Considering such a favorable environment for bigpahram in Canada do they need it improved? Bigpharma and Rx&D think so.
Industry Guy
As far as I know….there isnt any significant big pharma in Canada (unless you’re francophone, thats why me and my friends came to US to work…..
industry insider
Industry Guy, getting new drugs approved in Canada is harder than in the US. Given that the Canadian population is 10% of that of the US, and in my personal experience is that every provincial formulary nickels and dimes you to death over pricing. So why should Big Pharma have a presence in Canada just for our senior citzens to cross the border on their bus rides and buy cheap Canadian Rx drugs. Where’s the ROI in that?
Basel lair
Both industry guys seem to have never left their local village since birth. Canada is ALWAYS 10% of whatever you have and do in US, even though we have smaller population but far bigger territory. It is the second biggest country in the world and we have ALL major bigpharma cos be they yours or be their Euro, the ones that count.These cos are as “good” as yours except their crime is far “better” for they do it without any fear of concequenses as your “poor” cos are.

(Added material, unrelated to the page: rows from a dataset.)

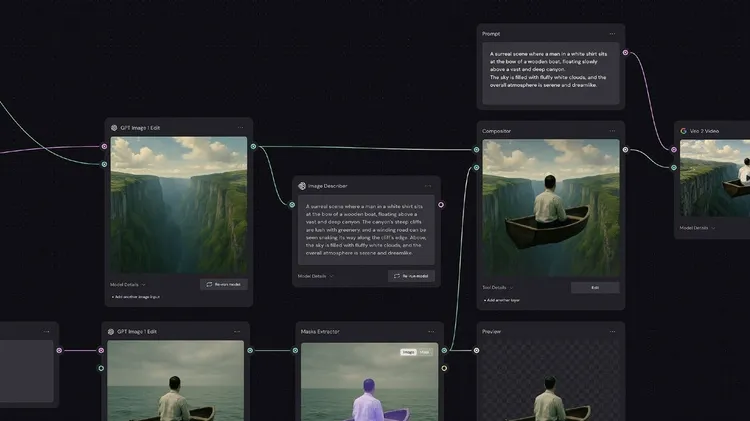Click the output port of the Prompt node
The image size is (750, 421).
pos(625,53)
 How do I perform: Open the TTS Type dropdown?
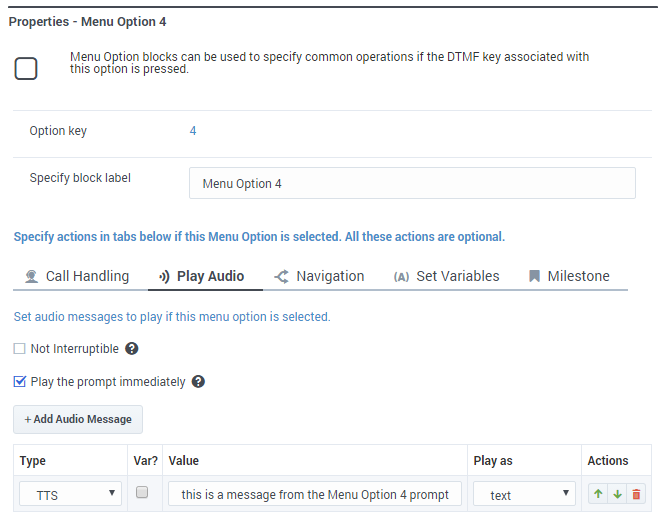point(72,494)
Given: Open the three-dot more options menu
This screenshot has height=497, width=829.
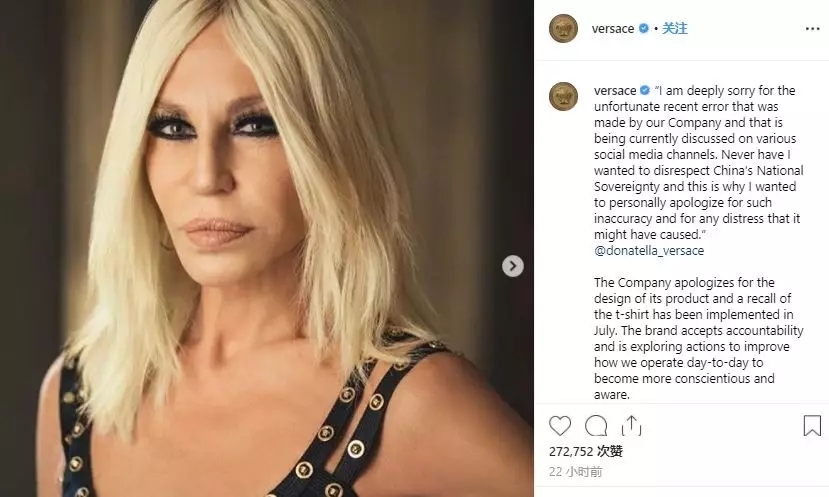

US cos paid well over 25 Billion in fines so far, that would be 2.5B in Canada % if everything were 10%. But if they had the same good FCA as you do, based on the crime they did for the same period, Canada’s cos would have paid at least 10 Billion which compares to 100 Billion in USA. So why would not any half decent pharma co lend in Canada? It is open for business both legit and other type. I know for sure for I too was a part of the orgy of crime Canadian cos are doing routinely.
So industry guys join those seniors on their bus trips and see the more advanced place than what you are used to. ps: do not take a fur coat on your back in July, that is just an urban legend still around in your parts.